**Problem to solve**
Whenever a line in the data below includes the string "message", copy it out.

**Data**
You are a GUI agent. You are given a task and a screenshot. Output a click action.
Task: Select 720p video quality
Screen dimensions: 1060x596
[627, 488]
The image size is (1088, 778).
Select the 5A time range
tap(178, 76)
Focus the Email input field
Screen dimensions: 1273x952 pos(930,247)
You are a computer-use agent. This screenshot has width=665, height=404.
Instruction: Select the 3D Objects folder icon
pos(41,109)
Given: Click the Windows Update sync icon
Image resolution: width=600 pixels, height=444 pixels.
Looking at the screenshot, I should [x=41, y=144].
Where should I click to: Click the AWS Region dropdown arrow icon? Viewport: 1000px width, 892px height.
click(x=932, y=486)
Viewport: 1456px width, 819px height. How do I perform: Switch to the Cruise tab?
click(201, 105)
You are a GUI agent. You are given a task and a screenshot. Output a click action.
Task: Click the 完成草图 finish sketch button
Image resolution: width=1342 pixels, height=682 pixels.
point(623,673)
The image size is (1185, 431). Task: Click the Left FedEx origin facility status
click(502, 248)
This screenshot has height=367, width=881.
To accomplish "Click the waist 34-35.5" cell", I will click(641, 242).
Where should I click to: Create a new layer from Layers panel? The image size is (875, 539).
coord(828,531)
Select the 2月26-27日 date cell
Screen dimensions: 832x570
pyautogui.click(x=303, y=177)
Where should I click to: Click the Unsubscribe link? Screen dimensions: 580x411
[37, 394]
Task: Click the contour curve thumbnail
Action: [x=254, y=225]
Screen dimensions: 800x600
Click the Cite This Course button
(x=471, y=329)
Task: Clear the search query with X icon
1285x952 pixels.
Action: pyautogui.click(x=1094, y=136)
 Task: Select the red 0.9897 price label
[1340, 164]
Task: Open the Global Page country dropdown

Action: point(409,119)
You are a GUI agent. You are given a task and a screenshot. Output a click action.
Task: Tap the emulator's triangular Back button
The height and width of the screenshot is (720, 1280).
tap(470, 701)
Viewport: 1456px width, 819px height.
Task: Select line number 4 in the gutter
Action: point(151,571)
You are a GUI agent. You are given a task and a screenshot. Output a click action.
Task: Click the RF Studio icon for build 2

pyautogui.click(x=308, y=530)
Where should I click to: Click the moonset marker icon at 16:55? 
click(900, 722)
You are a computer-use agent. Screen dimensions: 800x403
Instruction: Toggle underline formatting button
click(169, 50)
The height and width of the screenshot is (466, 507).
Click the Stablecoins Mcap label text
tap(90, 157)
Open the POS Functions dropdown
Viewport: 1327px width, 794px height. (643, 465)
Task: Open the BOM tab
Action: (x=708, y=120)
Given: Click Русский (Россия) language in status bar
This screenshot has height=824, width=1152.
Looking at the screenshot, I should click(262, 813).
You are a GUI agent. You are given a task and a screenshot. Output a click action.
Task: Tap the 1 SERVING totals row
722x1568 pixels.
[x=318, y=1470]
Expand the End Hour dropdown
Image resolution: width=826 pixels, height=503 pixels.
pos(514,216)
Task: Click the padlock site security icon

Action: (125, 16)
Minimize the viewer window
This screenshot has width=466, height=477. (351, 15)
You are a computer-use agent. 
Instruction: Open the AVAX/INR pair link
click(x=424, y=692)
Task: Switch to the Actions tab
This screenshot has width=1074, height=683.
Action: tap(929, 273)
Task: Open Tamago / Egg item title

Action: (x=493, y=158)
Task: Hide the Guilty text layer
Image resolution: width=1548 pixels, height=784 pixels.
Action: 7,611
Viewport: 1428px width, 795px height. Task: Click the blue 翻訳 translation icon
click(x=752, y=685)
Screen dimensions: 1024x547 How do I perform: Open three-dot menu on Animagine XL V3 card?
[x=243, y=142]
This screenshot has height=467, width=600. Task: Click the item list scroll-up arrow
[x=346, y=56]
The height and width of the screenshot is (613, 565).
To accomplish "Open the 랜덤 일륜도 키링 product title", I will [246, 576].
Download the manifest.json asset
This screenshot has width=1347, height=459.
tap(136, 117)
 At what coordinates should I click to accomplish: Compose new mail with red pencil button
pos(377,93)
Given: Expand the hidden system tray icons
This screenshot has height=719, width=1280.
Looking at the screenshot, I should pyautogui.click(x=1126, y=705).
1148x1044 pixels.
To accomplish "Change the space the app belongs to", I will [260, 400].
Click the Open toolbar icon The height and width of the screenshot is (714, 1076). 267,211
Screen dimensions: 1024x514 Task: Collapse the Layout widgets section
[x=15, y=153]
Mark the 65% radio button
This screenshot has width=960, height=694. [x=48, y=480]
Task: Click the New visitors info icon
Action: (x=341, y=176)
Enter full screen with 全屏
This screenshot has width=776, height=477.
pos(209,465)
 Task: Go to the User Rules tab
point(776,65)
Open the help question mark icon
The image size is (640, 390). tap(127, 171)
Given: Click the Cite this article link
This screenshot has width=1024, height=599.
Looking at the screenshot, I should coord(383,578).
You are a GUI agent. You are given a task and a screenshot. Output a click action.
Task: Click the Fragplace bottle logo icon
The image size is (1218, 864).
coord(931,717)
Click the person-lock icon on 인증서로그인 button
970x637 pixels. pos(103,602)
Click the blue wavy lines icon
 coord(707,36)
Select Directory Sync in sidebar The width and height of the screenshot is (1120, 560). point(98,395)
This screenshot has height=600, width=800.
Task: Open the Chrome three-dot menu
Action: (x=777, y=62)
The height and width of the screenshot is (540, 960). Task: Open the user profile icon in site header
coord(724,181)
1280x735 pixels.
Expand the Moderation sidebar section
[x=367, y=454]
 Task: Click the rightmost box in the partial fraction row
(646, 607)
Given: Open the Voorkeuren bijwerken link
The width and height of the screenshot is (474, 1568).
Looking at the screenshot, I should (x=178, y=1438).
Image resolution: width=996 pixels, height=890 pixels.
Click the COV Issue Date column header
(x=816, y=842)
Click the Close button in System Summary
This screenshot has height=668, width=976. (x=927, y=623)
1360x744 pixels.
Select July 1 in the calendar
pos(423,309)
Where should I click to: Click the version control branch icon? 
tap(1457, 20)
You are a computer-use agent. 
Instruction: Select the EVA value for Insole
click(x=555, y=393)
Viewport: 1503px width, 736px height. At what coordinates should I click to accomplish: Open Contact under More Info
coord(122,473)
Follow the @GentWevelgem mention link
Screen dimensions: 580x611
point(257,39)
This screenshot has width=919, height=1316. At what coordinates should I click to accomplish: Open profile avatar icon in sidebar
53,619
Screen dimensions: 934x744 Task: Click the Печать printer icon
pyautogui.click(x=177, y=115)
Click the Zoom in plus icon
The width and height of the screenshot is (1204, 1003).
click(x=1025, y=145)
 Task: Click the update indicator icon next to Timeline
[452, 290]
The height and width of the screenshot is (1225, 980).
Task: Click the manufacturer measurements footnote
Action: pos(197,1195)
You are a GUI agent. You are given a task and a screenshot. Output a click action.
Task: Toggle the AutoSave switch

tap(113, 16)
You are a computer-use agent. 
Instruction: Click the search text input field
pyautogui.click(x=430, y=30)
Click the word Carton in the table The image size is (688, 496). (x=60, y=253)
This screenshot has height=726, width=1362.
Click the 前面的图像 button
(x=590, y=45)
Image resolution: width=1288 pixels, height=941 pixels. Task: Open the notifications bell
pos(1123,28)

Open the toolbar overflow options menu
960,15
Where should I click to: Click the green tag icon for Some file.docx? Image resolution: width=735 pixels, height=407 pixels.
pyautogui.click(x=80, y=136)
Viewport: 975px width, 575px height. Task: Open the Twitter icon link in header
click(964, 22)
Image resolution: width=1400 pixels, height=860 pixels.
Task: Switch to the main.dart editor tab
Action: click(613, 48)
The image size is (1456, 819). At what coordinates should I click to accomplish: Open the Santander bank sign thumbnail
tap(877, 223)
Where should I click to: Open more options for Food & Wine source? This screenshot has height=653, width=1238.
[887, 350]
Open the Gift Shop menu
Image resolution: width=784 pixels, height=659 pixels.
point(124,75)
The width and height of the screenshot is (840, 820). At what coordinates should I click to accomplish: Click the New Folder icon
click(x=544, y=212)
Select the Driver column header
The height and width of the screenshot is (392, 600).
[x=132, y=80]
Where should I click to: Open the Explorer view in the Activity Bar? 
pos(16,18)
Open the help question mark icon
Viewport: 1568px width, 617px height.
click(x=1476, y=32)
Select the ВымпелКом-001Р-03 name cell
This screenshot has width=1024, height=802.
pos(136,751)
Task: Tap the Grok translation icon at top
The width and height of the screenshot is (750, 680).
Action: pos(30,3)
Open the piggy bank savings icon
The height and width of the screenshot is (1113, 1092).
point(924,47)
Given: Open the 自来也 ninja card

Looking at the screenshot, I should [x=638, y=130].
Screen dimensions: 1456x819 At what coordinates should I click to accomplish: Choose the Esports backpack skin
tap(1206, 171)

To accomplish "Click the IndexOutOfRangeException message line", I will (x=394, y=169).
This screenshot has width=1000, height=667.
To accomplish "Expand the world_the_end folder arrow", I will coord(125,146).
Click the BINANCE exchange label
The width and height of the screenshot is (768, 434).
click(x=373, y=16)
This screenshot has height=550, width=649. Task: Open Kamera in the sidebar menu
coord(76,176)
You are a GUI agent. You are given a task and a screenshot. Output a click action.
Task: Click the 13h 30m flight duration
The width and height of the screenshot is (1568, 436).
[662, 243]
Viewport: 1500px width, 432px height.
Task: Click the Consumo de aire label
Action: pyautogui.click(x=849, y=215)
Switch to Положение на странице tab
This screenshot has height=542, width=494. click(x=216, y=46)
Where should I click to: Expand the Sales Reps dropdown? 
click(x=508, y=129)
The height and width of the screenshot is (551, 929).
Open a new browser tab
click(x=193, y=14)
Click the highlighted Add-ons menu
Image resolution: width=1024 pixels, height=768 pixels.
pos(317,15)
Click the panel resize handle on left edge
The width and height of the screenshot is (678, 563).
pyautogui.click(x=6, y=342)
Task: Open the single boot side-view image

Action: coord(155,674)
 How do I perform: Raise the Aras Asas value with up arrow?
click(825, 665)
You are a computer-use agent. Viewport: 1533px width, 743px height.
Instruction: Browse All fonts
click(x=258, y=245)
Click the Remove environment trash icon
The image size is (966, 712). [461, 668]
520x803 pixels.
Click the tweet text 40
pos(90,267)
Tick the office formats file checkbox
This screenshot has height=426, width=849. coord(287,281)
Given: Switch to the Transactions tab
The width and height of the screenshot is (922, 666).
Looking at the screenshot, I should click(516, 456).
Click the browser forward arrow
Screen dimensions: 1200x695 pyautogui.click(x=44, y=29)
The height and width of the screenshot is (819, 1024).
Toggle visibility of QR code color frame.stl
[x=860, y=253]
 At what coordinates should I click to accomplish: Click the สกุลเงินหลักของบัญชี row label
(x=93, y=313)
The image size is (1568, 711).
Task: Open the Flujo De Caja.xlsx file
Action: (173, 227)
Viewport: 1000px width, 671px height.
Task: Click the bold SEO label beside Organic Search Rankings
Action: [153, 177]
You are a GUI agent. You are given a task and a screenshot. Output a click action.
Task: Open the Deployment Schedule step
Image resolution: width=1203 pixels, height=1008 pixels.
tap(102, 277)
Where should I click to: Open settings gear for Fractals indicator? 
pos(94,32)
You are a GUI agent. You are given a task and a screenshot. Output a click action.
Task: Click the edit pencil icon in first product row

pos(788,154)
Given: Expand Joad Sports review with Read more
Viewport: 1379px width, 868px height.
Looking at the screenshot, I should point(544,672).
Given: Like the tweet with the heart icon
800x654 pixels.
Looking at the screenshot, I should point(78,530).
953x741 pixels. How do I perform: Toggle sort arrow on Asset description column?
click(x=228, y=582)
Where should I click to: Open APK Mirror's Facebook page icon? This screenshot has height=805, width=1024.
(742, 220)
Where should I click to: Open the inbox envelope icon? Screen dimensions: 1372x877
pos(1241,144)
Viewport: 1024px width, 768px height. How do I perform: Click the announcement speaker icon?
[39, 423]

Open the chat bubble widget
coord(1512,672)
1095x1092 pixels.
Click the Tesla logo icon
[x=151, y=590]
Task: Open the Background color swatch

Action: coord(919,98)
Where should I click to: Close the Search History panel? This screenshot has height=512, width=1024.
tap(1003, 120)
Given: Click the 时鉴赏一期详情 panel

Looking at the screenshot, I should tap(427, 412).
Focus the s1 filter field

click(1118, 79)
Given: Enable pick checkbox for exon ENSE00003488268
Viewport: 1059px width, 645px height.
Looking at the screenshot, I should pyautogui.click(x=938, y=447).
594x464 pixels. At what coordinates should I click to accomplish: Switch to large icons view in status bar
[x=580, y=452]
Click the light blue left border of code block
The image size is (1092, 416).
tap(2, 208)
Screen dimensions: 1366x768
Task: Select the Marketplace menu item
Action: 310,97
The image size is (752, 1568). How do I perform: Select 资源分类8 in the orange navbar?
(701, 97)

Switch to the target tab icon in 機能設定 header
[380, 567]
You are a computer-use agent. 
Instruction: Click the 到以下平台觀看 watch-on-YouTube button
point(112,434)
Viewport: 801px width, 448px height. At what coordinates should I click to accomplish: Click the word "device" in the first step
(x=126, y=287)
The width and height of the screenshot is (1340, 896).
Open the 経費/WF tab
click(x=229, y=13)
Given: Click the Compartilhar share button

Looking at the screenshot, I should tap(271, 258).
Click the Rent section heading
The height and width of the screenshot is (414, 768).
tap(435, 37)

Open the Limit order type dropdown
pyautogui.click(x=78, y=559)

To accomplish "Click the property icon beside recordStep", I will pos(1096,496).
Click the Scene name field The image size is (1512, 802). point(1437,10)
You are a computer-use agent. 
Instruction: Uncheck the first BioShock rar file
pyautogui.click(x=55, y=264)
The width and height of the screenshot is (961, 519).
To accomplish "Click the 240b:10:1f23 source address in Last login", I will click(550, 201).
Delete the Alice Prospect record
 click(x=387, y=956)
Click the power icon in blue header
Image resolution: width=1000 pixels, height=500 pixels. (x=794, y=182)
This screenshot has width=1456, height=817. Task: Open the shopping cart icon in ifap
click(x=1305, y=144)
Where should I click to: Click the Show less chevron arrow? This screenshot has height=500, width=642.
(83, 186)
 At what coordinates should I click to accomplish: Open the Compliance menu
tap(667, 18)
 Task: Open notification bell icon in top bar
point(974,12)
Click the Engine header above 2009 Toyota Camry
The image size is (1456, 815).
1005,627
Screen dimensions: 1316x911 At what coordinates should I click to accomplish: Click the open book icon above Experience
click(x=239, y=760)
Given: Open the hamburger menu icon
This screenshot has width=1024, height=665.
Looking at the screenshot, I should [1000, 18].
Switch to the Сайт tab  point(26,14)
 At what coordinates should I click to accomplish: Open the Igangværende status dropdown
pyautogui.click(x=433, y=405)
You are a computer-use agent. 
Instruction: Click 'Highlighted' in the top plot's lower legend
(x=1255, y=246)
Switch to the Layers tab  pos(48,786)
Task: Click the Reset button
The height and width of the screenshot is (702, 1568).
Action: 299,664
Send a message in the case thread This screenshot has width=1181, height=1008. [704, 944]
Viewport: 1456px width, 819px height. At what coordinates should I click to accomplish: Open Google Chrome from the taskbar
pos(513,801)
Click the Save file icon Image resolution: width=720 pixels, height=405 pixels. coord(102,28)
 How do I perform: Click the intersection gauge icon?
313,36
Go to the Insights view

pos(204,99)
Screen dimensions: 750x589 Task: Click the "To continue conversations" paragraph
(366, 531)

**Your solution**
To accomplish "Click the IndexOutOfRangeException message line", I will (x=394, y=169).
Send a message in the case thread This screenshot has width=1181, height=1008. [704, 944]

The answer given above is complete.